The terrain blurred by—black on black.
He couldn't see a thing outside the cart.
Didn't need to.
He was safe here.
Safe from the ones up top.
The crazies in the manor. The iron-jawed certainty in the Citadel.
But for how long?
He exhaled, long and quiet.
This was going to take time.
Then he laughed under his breath.
Who was he kidding?
They were already too late.
The cable car hit the bottom with a soft metallic thunk.
Noah stepped off without hesitation. Gravel crunched beneath his boots, the texture familiar—almost comforting after so many trips between here and the surface. But something was off this time.
The ground felt colder.
The silence thicker.
Like the district itself was holding its breath, unsure whether to greet him or keep its distance.
Behind him, the cart groaned and lifted back up the line. Automatic. As always. He built it that way.
The lamps along the posts flickered a tired amber, casting uneven shadows across the path. Most of the wood looked ready to rot, but they still stood, still glowed, and that was enough. He'd replace them. Eventually.
He walked.
Step by step, boots dragging a little more than usual.
The town emerged as it always had—crooked buildings with rusted metal siding, planks barely holding their shape, patchwork roofs that never looked quite finished.
But the people were still there.
Huddled near fires. Talking in pairs. Sharing food, or gossip, or warnings.
Alive.
He let out a breath he didn't realize he was holding.
Maybe this place hadn't been touched yet.
Maybe—somehow—it had survived the purge above.
And maybe, just maybe, that was enough.
For now.
He climbed the hill slowly, hands in his pockets, the dirt path softer than usual beneath his boots. The house at the top still had its light on—dim but steady, pouring down from the lantern above the door like melted gold.
Of course she was awake.
Probably watching reruns. Probably waiting.
Probably furious.
Noah exhaled through his nose, already rehearsing what to say. There wasn't an excuse that would make it right. Not using her power. Not lying about it. But he'd still say it. Still take the fallout.
He pushed the door open.
It wasn't locked. It never was.
Warm air met him as he stepped inside. The scent of old tea leaves, hot metal, and whatever incense she used to keep the dust down. Still burning. Still recent.
But no voice greeted him.
No footsteps. No teasing.
Just the hum of a broken TV, quietly flickering in standby mode.
The living room hadn't changed.
Boxes lined one wall, dented and stacked like they'd been moved a dozen times and never unpacked.
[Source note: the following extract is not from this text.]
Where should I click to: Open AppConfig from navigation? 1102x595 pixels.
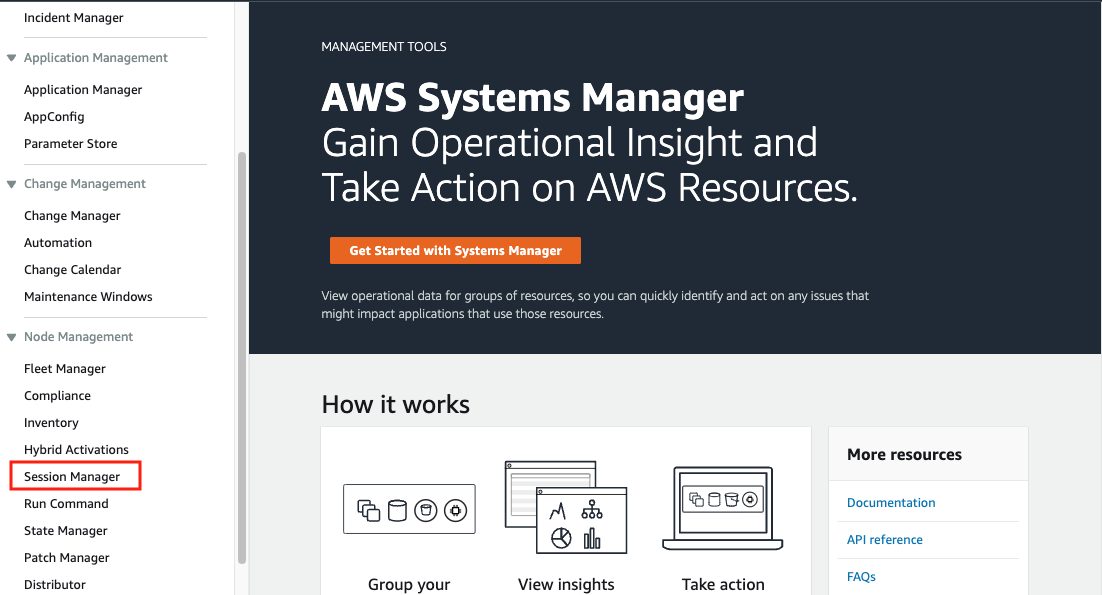(54, 117)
A few of them had split open, revealing metal parts—some jagged and oily, others finely carved but useless. He didn't recognize half of them, and he was supposed to be the smart one.
Wires ran like vines across the small table near the center, tangled up with a few books, an old wrench, and something that might've once been a toaster—or a bone saw.
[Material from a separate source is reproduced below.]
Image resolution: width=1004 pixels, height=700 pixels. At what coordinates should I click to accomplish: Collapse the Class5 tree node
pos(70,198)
The couch looked like it had lost a fight with a knife, patched with mismatched fabric. It sat under a wide flatscreen whose top corner still wore the crack from a fall Noah didn't ask about.
Two doors stood at the end of the room.
He already knew the one on the right led to the bathroom.
It was the other that made his stomach tighten.
Still no sound.
Still no sign of her.
"Ariela?" he called out, finally.
Silence.
His voice felt too loud in the small space.
She was probably outside, he told himself. Sitting out in the grass. She always did that when she needed space.
He backed out of the doorway, closing it softly behind him.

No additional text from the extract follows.